(Records of text and element pointing)
--------------------------------

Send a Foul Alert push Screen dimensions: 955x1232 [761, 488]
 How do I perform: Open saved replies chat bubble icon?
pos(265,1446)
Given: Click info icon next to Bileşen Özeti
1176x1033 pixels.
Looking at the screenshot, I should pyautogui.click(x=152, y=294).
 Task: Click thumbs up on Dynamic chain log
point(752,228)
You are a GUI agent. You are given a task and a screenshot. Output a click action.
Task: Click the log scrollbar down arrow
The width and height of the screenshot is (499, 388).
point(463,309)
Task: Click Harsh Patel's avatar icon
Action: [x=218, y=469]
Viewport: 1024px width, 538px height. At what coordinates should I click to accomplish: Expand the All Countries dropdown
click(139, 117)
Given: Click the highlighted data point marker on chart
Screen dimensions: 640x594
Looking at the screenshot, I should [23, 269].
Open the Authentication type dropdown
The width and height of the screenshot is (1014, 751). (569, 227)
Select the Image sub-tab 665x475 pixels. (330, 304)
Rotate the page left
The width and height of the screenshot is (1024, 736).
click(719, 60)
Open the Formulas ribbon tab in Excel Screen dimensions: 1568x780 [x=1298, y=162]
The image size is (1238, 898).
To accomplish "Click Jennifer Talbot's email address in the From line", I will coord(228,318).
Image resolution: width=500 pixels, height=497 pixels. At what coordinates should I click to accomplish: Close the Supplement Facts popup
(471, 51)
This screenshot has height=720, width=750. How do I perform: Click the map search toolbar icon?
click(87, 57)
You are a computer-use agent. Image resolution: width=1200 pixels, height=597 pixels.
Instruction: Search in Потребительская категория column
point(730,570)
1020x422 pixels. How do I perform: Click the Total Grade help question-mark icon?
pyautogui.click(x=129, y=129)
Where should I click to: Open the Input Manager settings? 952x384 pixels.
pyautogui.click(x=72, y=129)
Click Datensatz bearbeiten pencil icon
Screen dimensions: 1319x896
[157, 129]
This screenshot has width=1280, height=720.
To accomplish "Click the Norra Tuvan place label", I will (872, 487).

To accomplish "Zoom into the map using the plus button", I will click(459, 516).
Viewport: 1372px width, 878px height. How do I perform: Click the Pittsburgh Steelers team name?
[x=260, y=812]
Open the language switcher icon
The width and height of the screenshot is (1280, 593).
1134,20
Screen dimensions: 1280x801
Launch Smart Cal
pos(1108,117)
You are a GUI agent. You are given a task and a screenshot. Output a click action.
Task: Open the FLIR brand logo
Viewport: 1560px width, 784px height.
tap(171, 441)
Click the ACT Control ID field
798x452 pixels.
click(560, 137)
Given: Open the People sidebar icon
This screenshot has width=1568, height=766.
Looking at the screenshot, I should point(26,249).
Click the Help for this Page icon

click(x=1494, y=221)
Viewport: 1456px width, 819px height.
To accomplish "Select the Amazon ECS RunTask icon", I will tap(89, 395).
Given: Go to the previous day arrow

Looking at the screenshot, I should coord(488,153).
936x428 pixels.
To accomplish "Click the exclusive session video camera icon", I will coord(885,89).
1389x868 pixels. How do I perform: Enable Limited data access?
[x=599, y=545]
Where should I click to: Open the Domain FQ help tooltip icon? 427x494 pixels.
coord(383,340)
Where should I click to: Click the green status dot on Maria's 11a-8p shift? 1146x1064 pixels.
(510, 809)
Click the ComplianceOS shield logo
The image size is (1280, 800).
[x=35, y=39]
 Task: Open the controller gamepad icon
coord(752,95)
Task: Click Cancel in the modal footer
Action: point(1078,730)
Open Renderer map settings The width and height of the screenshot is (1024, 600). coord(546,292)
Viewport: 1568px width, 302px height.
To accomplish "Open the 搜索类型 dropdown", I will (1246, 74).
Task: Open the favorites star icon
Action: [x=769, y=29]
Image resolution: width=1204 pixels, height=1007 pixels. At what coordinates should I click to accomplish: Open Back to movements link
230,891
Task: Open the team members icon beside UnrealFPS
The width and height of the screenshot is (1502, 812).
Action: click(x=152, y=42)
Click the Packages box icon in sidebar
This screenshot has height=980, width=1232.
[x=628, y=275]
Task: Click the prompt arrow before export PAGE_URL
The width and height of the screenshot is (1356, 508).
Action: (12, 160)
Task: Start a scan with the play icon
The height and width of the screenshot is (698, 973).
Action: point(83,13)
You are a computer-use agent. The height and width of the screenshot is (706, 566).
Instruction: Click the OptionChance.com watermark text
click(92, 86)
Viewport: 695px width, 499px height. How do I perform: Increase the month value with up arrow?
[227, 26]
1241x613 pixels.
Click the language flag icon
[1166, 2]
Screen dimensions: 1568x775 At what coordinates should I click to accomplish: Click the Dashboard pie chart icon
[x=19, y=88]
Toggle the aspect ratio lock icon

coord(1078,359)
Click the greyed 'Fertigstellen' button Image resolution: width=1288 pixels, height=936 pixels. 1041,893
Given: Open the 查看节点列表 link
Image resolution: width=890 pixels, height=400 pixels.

--------------------------------

Give every line of the records above as a numbered list, leaving out the blank lines.

1. Send a Foul Alert push Screen dimensions: 955x1232 [761, 488]
2.  How do I perform: Open saved replies chat bubble icon?
3. pos(265,1446)
4. Given: Click info icon next to Bileşen Özeti
5. 1176x1033 pixels.
6. Looking at the screenshot, I should pyautogui.click(x=152, y=294).
7.  Task: Click thumbs up on Dynamic chain log
8. point(752,228)
9. You are a GUI agent. You are given a task and a screenshot. Output a click action.
10. Task: Click the log scrollbar down arrow
11. The width and height of the screenshot is (499, 388).
12. point(463,309)
13. Task: Click Harsh Patel's avatar icon
14. Action: [x=218, y=469]
15. Viewport: 1024px width, 538px height. At what coordinates should I click to accomplish: Expand the All Countries dropdown
16. click(139, 117)
17. Given: Click the highlighted data point marker on chart
18. Screen dimensions: 640x594
19. Looking at the screenshot, I should [23, 269].
20. Open the Authentication type dropdown
21. The width and height of the screenshot is (1014, 751). (569, 227)
22. Select the Image sub-tab 665x475 pixels. (330, 304)
23. Rotate the page left
24. The width and height of the screenshot is (1024, 736).
25. click(719, 60)
26. Open the Formulas ribbon tab in Excel Screen dimensions: 1568x780 [x=1298, y=162]
27. The image size is (1238, 898).
28. To accomplish "Click Jennifer Talbot's email address in the From line", I will coord(228,318).
29. Image resolution: width=500 pixels, height=497 pixels. At what coordinates should I click to accomplish: Close the Supplement Facts popup
30. (471, 51)
31. This screenshot has height=720, width=750. How do I perform: Click the map search toolbar icon?
32. click(87, 57)
33. You are a computer-use agent. Image resolution: width=1200 pixels, height=597 pixels.
34. Instruction: Search in Потребительская категория column
35. point(730,570)
36. 1020x422 pixels. How do I perform: Click the Total Grade help question-mark icon?
37. pyautogui.click(x=129, y=129)
38. Where should I click to: Open the Input Manager settings? 952x384 pixels.
39. pyautogui.click(x=72, y=129)
40. Click Datensatz bearbeiten pencil icon
41. Screen dimensions: 1319x896
42. [157, 129]
43. This screenshot has width=1280, height=720.
44. To accomplish "Click the Norra Tuvan place label", I will (872, 487).
45. To accomplish "Zoom into the map using the plus button", I will click(459, 516).
46. Viewport: 1372px width, 878px height. How do I perform: Click the Pittsburgh Steelers team name?
47. [x=260, y=812]
48. Open the language switcher icon
49. The width and height of the screenshot is (1280, 593).
50. 1134,20
51. Screen dimensions: 1280x801
52. Launch Smart Cal
53. pos(1108,117)
54. You are a GUI agent. You are given a task and a screenshot. Output a click action.
55. Task: Open the FLIR brand logo
56. Viewport: 1560px width, 784px height.
57. tap(171, 441)
58. Click the ACT Control ID field
59. 798x452 pixels.
60. click(560, 137)
61. Given: Open the People sidebar icon
62. This screenshot has width=1568, height=766.
63. Looking at the screenshot, I should point(26,249).
64. Click the Help for this Page icon
65. click(x=1494, y=221)
66. Viewport: 1456px width, 819px height.
67. To accomplish "Select the Amazon ECS RunTask icon", I will tap(89, 395).
68. Given: Go to the previous day arrow
69. Looking at the screenshot, I should coord(488,153).
70. 936x428 pixels.
71. To accomplish "Click the exclusive session video camera icon", I will coord(885,89).
72. 1389x868 pixels. How do I perform: Enable Limited data access?
73. [x=599, y=545]
74. Where should I click to: Open the Domain FQ help tooltip icon? 427x494 pixels.
75. coord(383,340)
76. Where should I click to: Click the green status dot on Maria's 11a-8p shift? 1146x1064 pixels.
77. (510, 809)
78. Click the ComplianceOS shield logo
79. The image size is (1280, 800).
80. [x=35, y=39]
81.  Task: Open the controller gamepad icon
82. coord(752,95)
83. Task: Click Cancel in the modal footer
84. Action: point(1078,730)
85. Open Renderer map settings The width and height of the screenshot is (1024, 600). coord(546,292)
86. Viewport: 1568px width, 302px height.
87. To accomplish "Open the 搜索类型 dropdown", I will (1246, 74).
88. Task: Open the favorites star icon
89. Action: [x=769, y=29]
90. Image resolution: width=1204 pixels, height=1007 pixels. At what coordinates should I click to accomplish: Open Back to movements link
91. 230,891
92. Task: Open the team members icon beside UnrealFPS
93. The width and height of the screenshot is (1502, 812).
94. Action: click(x=152, y=42)
95. Click the Packages box icon in sidebar
96. This screenshot has height=980, width=1232.
97. [x=628, y=275]
98. Task: Click the prompt arrow before export PAGE_URL
99. The width and height of the screenshot is (1356, 508).
100. Action: (12, 160)
101. Task: Start a scan with the play icon
102. The height and width of the screenshot is (698, 973).
103. Action: point(83,13)
104. You are a computer-use agent. The height and width of the screenshot is (706, 566).
105. Instruction: Click the OptionChance.com watermark text
106. click(92, 86)
107. Viewport: 695px width, 499px height. How do I perform: Increase the month value with up arrow?
108. [227, 26]
109. 1241x613 pixels.
110. Click the language flag icon
111. [1166, 2]
112. Screen dimensions: 1568x775 At what coordinates should I click to accomplish: Click the Dashboard pie chart icon
113. [x=19, y=88]
114. Toggle the aspect ratio lock icon
115. coord(1078,359)
116. Click the greyed 'Fertigstellen' button Image resolution: width=1288 pixels, height=936 pixels. 1041,893
117. Given: Open the 查看节点列表 link
118. Image resolution: width=890 pixels, height=400 pixels.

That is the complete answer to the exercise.